La Cour pénale spéciale (CPS) a poursuivi, lundi 31 août à Bangui, les audiences dans l’affaire dite « Guen ». Consacrée aux réquisitoires et plaidoiries prévus à l’article 125 du Règlement de procédure et de preuve, l’audience a notamment été marquée par la plaidoirie de Me Samuel Dangassa, avocat de la partie civile.
Dans son intervention, l’avocat est revenu sur le contexte des violences ayant marqué la période de la Séléka et l’émergence des groupes Antibalaka. Il a ensuite présenté les événements survenus entre février et mars 2014 dans les localités de Guen, Djomo et Gadzi, où des populations civiles, notamment musulmanes, ont été victimes d’attaques et d’exactions, selon les éléments exposés devant la Cour.
Me Dangassa a soutenu que les violences reprochées aux accusés ne relevaient pas de simples actes de représailles. Selon lui, les meurtres, actes de violence, actes inhumains et déplacements forcés commis contre des civils s’inscrivent dans un contexte d’attaques répétées et présentent, au regard du droit pénal international, les caractéristiques de crimes contre l’humanité et de crimes de guerre.
Concernant François Boybanda, alias Balhere, Me Dangassa l’a présenté comme un chef de groupe à Mbaina ayant apporté son soutien aux combattants Antibalaka.
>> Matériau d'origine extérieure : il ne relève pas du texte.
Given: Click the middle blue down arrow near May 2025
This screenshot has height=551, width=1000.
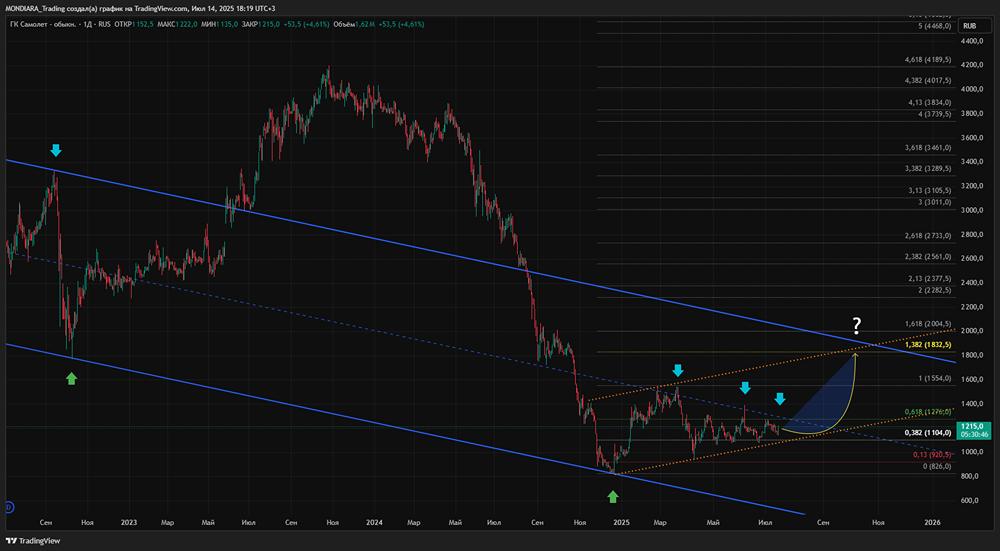Looking at the screenshot, I should click(x=744, y=387).
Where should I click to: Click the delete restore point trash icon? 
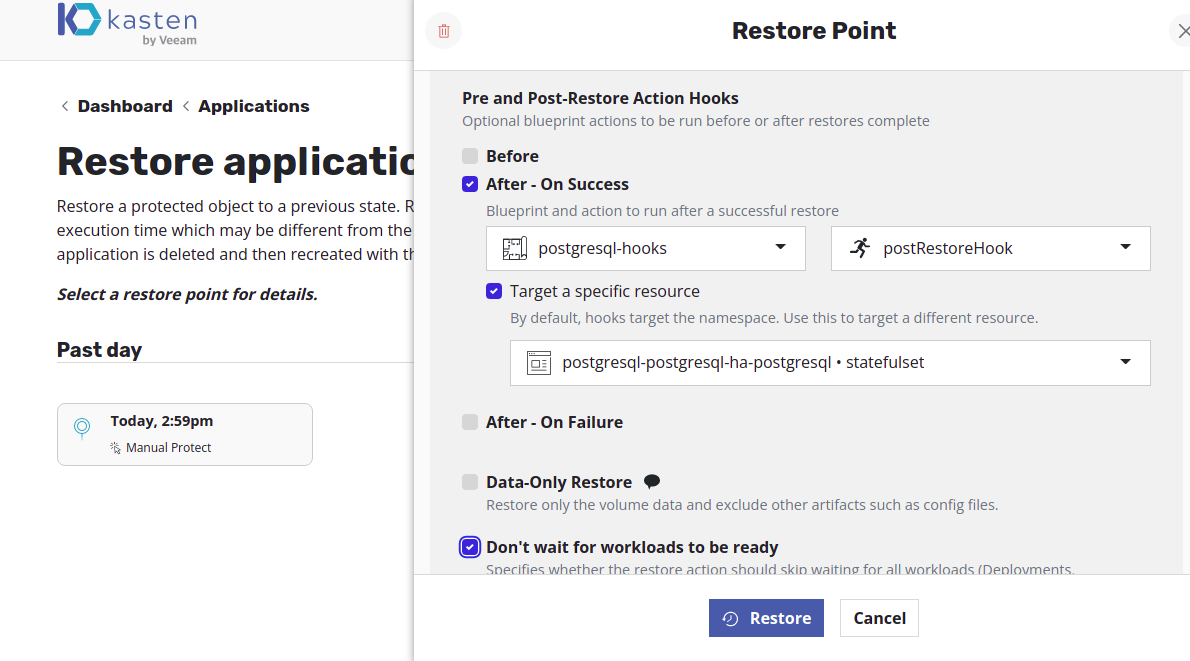point(443,31)
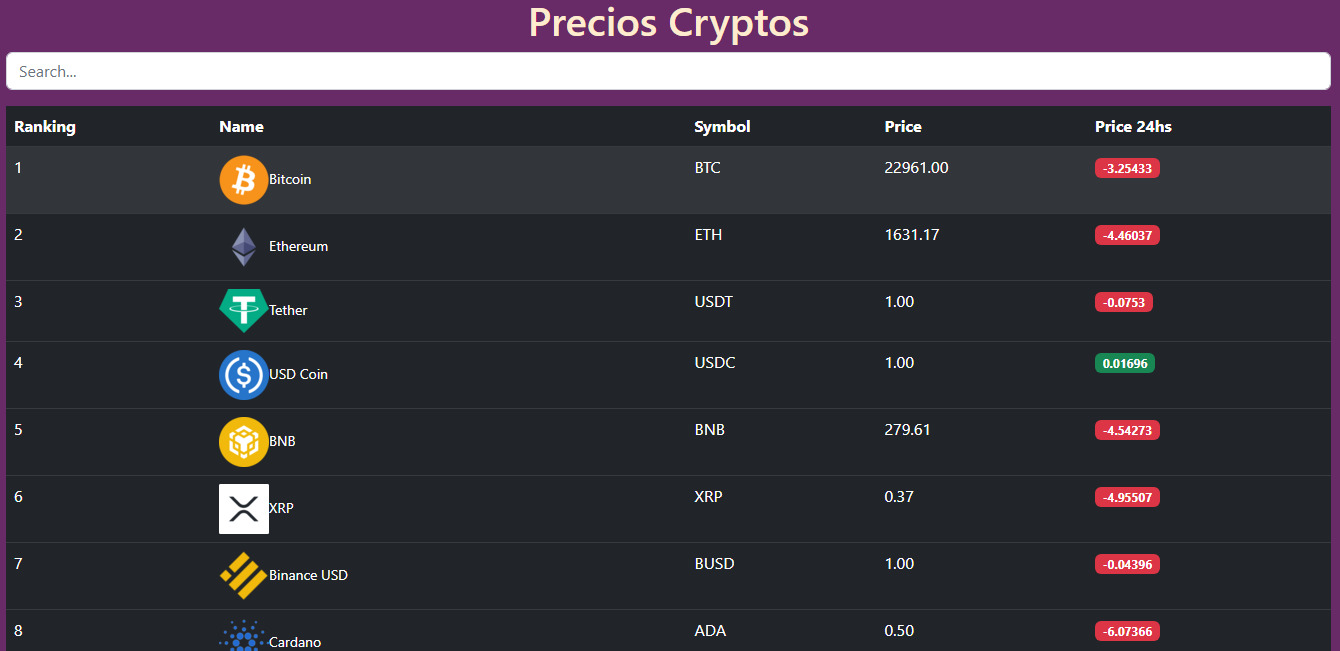Click the Binance USD logo
Image resolution: width=1340 pixels, height=651 pixels.
coord(244,576)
Il lui attribue notamment un rôle dans la préparation et la motivation des combattants ainsi qu’une responsabilité intellectuelle dans les violences commises contre les populations civiles musulmanes.
Pour Philémon Kahena, alias CB, l’avocat a rappelé son rôle présumé dans le recrutement de jeunes au sein des Antibalaka. Il a également évoqué des instructions qui auraient conduit à des violences contre des civils musulmans, citant notamment le cas d’un homme dont l’oreille aurait été coupée.
La partie civile a accordé une place particulière à Edmond Beina, présenté par Me Dangassa comme le principal responsable du groupe Antibalaka dans la région.
Selon l’avocat, Beina aurait joué un rôle central dans la préparation et l’exécution des attaques contre les populations civiles à Guen, Djomo et Gadzi. Il lui est également reproché d’avoir donné des ordres lors de plusieurs opérations et d’avoir été au cœur des violences commises au domicile du chef Ali Garba.
L’avocat lui attribue également l’organisation de déplacements forcés de populations civiles, estimant que les faits reprochés à l’accusé s’inscrivent au cœur de la tragédie survenue dans ces différentes localités.
S’agissant de Jean Bahara, jugé par contumace, Me Dangassa l’a présenté comme un proche collaborateur et fidèle allié d’Edmond Beina. Il lui attribue une participation directe à plusieurs opérations, ainsi que plusieurs meurtres, dont celui du conseiller Bandjoukou, de l’imam de Djomo et d’un civil musulman prénommé Oussama.
À l’inverse, la partie civile ne demande pas la condamnation de Dieudonné Gomitoua. Me Dangassa a reconnu que les éléments de preuve réunis contre lui ne permettent pas, selon lui, d’établir suffisamment sa participation aux crimes reprochés.
L’avocat a donc demandé à la Cour de prononcer son acquittement pour insuffisance de preuves.
Au terme de sa plaidoirie, la partie civile a ainsi demandé à la CPS de retenir la responsabilité pénale de François Boybanda alias Balhere, Philémon Kahena alias CB, Edmond Beina et Jean Bahara, tout en sollicitant l’acquittement de Dieudonné Gomitoua.